Four Undergraduate Majors Awarded Munificent Mary Cunningham Humphreys Prize
At the annual German Department Holiday Party on December 6th, the Departmental Representative Prof. Thomas Y. Levin awarded The Mary Cunningham Humphreys Junior German Prize to four members of the Class of 2019 for outstanding academic work in the German Department during their junior year. While the prize is normally bestowed upon the top two German majors, this year the astonishingly strong academic records of the top four members of the Class of 2019 – Marc Decitre, Allison Fleming, Spencer Hadley, Alexander Robinson – were mathematically indistinguishable, resulting in a four-way tie.

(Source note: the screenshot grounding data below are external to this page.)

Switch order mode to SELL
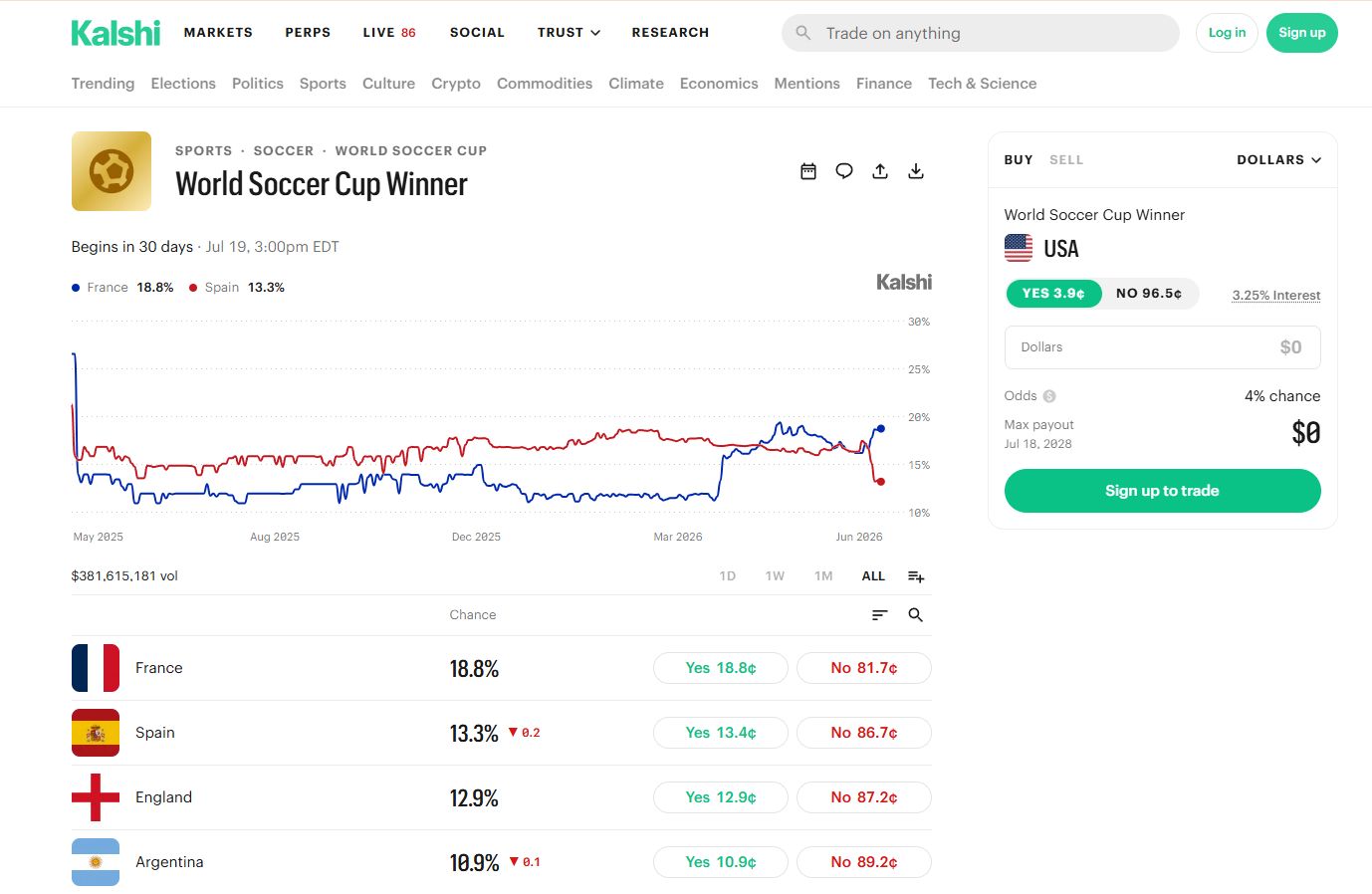1372x894 pixels. (1066, 159)
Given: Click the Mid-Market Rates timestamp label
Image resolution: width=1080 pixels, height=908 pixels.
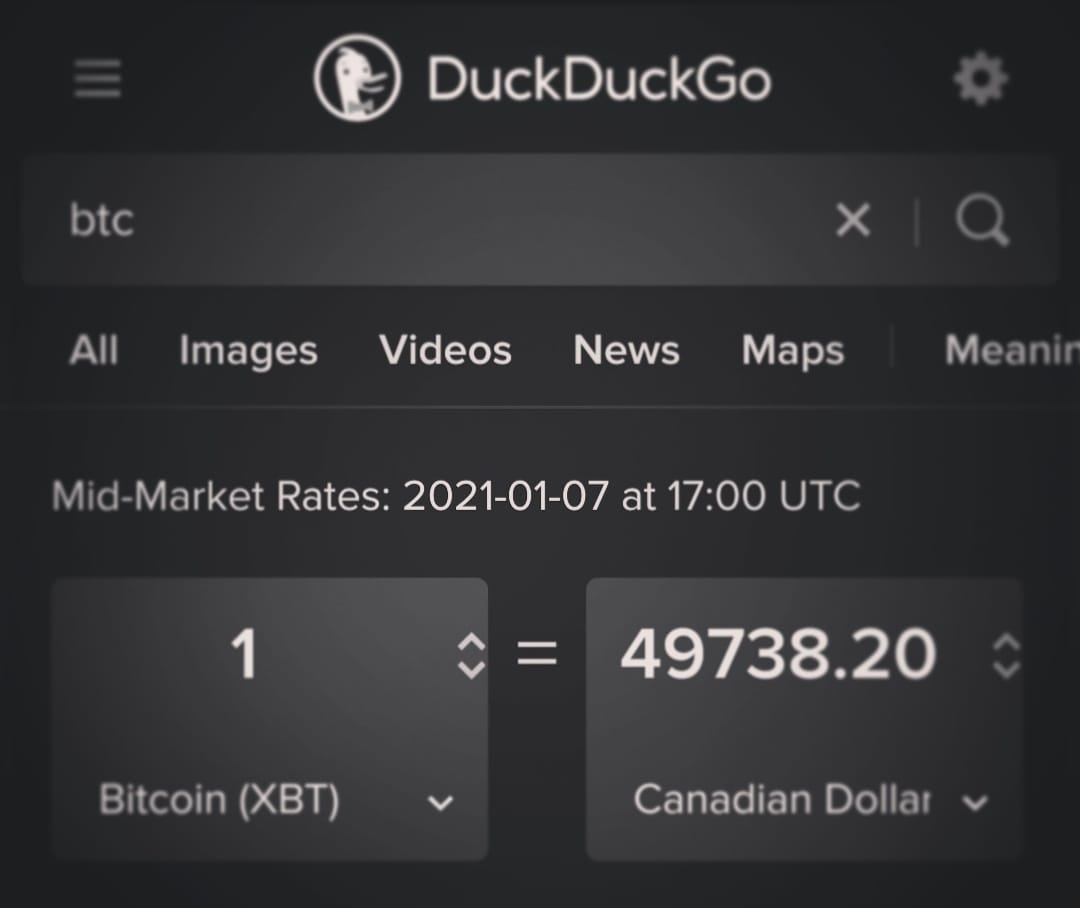Looking at the screenshot, I should (x=455, y=496).
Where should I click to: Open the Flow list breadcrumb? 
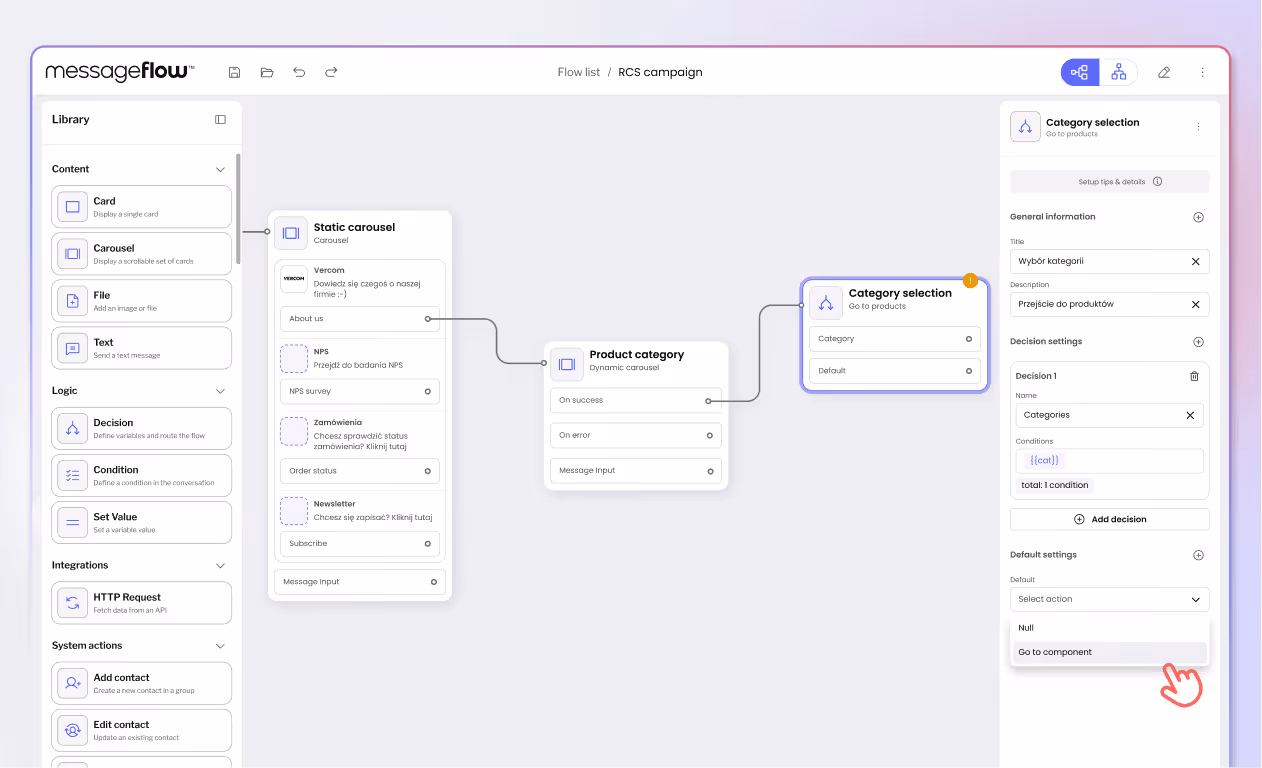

The Mary Cunningham Humphreys Junior German Prizes fund was established in March 1898 by former Princeton professor and head of the German Dept. Willard Humphreys with a series of gifts in memory of his mother. The first prizes of $25 and $15 respectively represented the income on $1000, his first gift. Humphreys continued to give $1000 on the first of October during his lifetime, but requested that as long as he was alive the source of the prizes be kept a strict secret. According to the language of the gift (articulated in a letter on March 3rd, 1898), the income was to be “awarded to those members of the Junior Class (Academic) who, having taken the regular German course for at least two years, shall at the close of the second term pass the best examinations on the work of the term and on the life of the author whose works have been the principal subject of the years of study.” Professor Humphreys died in 1902 just months after accidentally taking “an almost fatal dose of choral [a popular late-19th century anesthetic] while trying to allay the pangs of toothache,” according to a front-page story of the New York Times on September 25, 1902.
Over a century later, this early act of departmental philanthropy has resulted in a prize which, even when split four ways, rewards its winners with a magnanimous four-figure sum. A fifth German Department Major, Sang Lee, was awarded a runner-up prize consisting of the renowned six-volume Stuttgart Edition of the works of Friedrich Hölderlin, a handsome set that was previously owned by the father of Dorothea von Moltke, the co-owner of Princeton’s Labyrinth Books, who in turn was the son of the famous Helmut James Graf von Moltke.
The entire German Department faculty extends its most heartfelt congratulations to all of the German Majors of the Class of 2019.